Fast forward 25 years and 2,638 miles later, and the landscape in Anne Arundel County is quite different. Our students have choices. Magnets, signature programs, and internships give our students a plethora of options for both middle and high school. One such option is enrolling in programs offered at the Centers of Applied Technology (CAT). Severna Park and the Broadneck peninsula are both in the CAT-South feeder.
I recently had my first experience with our CAT facilities at an open house for CAT-North. I was mind-blown by the facilities, program offerings and business partnerships, not to mention the staff and student enthusiasm.

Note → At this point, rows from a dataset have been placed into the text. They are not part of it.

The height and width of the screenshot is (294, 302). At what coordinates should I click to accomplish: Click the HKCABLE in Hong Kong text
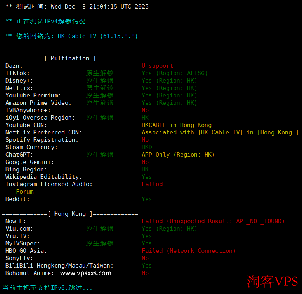click(x=176, y=125)
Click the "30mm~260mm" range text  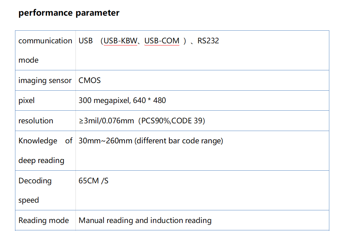tap(106, 141)
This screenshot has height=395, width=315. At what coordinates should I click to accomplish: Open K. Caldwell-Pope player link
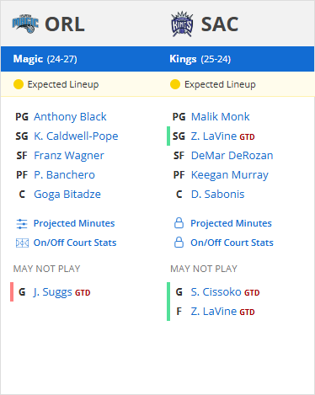(76, 136)
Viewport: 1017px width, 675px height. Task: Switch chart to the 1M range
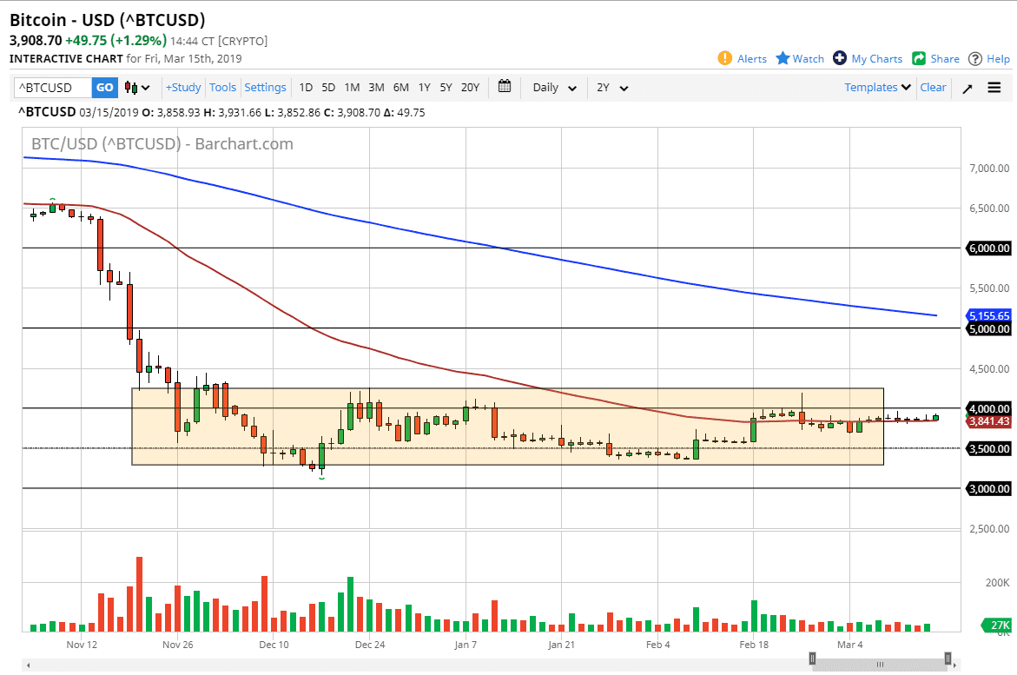352,87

The business and community partnerships cultivated by CAT-North and CAT-South are simply incredible and truly a win-win. Students get educated by experts in their field of study, and business partners have the opportunity to hire students, some of whom they’ve taught themselves in the classroom or taken on as interns.
This symbiotic relationship with the business community is the key to the centers’ success. According to the CAT-North website, last year business partners donated their time valued at $574,927 supporting students and teachers by participating in student mock interviews, the work-study program, business advisory boards, guest-speaking engagements, mentoring programs, open-house demonstrations, Skills USA competitions, and job-shadowing experiences. Additionally, the business community also donated $62,933 in materials, equipment and scholarship funds. Incredible!

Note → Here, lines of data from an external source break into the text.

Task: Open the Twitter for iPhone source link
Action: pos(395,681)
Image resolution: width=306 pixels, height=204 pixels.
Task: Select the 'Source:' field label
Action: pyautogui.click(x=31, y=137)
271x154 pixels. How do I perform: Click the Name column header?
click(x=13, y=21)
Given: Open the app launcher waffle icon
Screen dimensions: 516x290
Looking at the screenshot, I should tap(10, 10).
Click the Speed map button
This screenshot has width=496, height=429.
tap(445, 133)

Workshops are kitted with tools and equipment to provide a stellar career and technology education, setting up our students to pursue their college and career dreams in high-wage, high-skill and high-demand occupations. In some cases, students graduate not only with a high school diploma but also with college credits and certifications in their field of study. Associated certifications can be earned in IT systems, plumbing, welding, electricity, masonry, HVAC, culinary arts, cosmetology, graphic design, and others.

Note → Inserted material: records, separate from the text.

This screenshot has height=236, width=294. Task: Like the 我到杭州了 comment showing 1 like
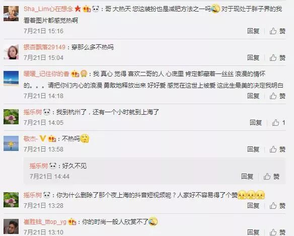(x=278, y=123)
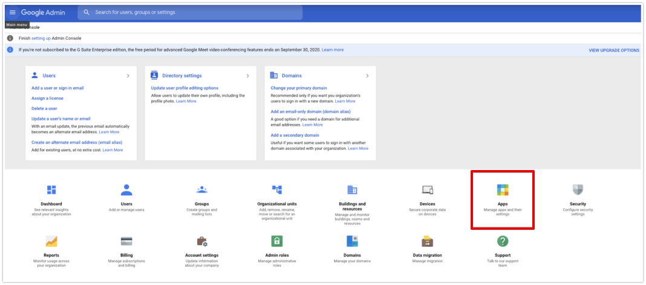Open the Dashboard icon tile
Image resolution: width=646 pixels, height=285 pixels.
[x=51, y=190]
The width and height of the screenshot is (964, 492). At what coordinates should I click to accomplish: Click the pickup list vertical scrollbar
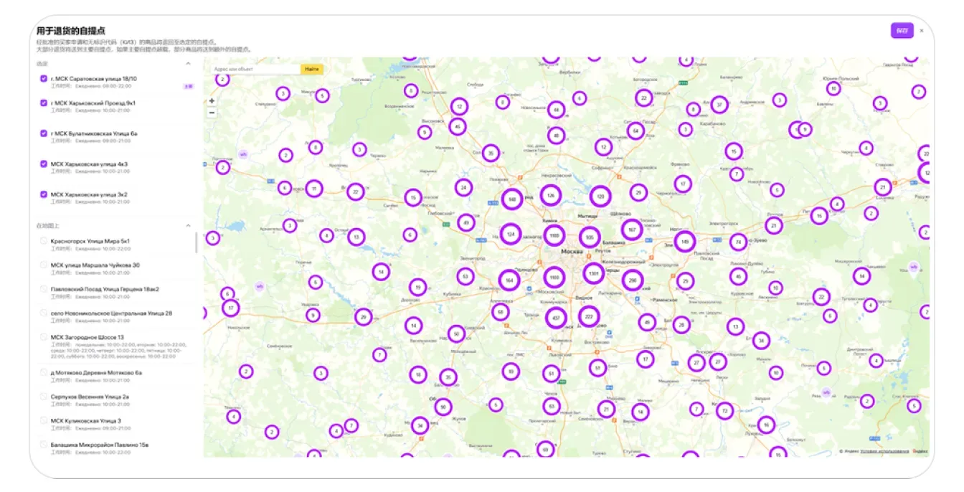(x=197, y=242)
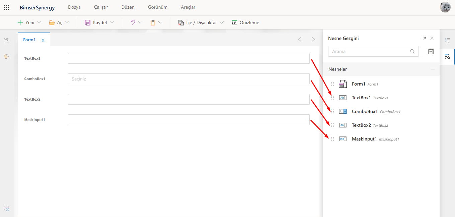Open the ComboBox1 Seçiniz field

click(188, 79)
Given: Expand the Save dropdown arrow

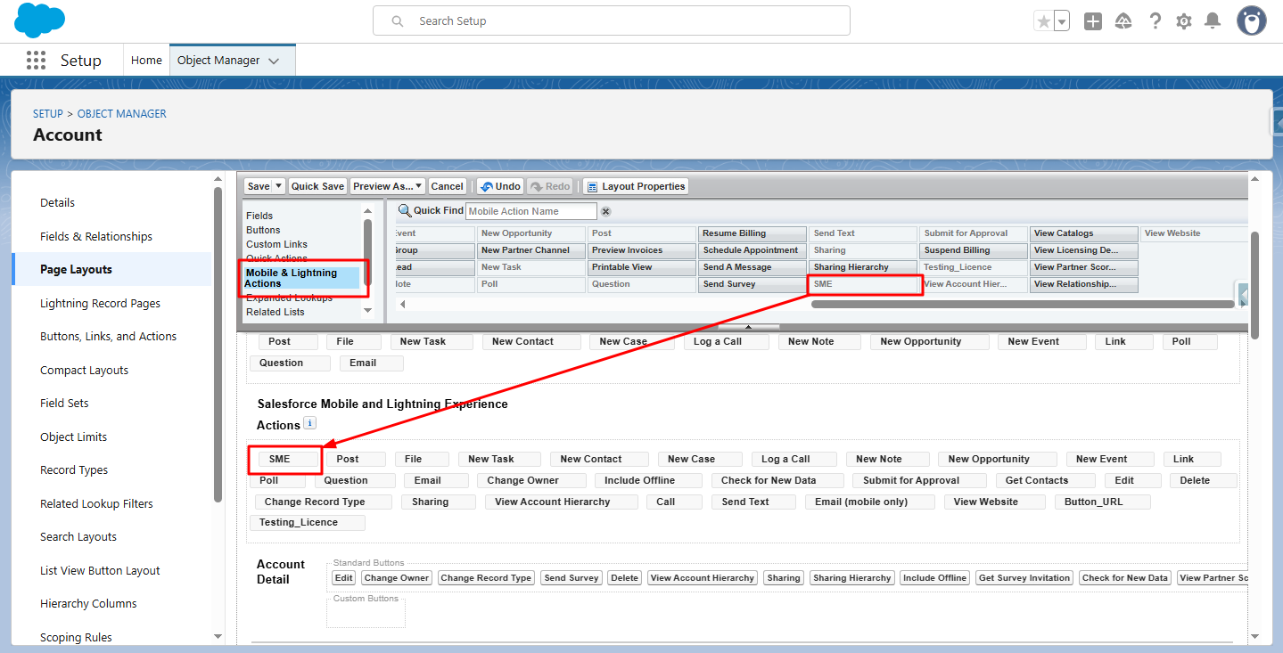Looking at the screenshot, I should click(278, 186).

Students commonly enter the program in the ninth or 10th grades in the Career Exploration Program, where they get a chance to learn about four areas of interest for one semester. These classes occur either before second period at their home school or after school. During the 10th and 11th grade years, students follow their chosen path of study, building toward internships or work-based study during the 12th grade.
CAT-North and CAT-South each offer students roughly 20 programs of study within eight career clusters: arts media and communications; construction and development; consumer services, hospitality and tourism; environmental agriculture and natural resources; health and biosciences; information technology; manufacturing engineering and technology; and transportation technology.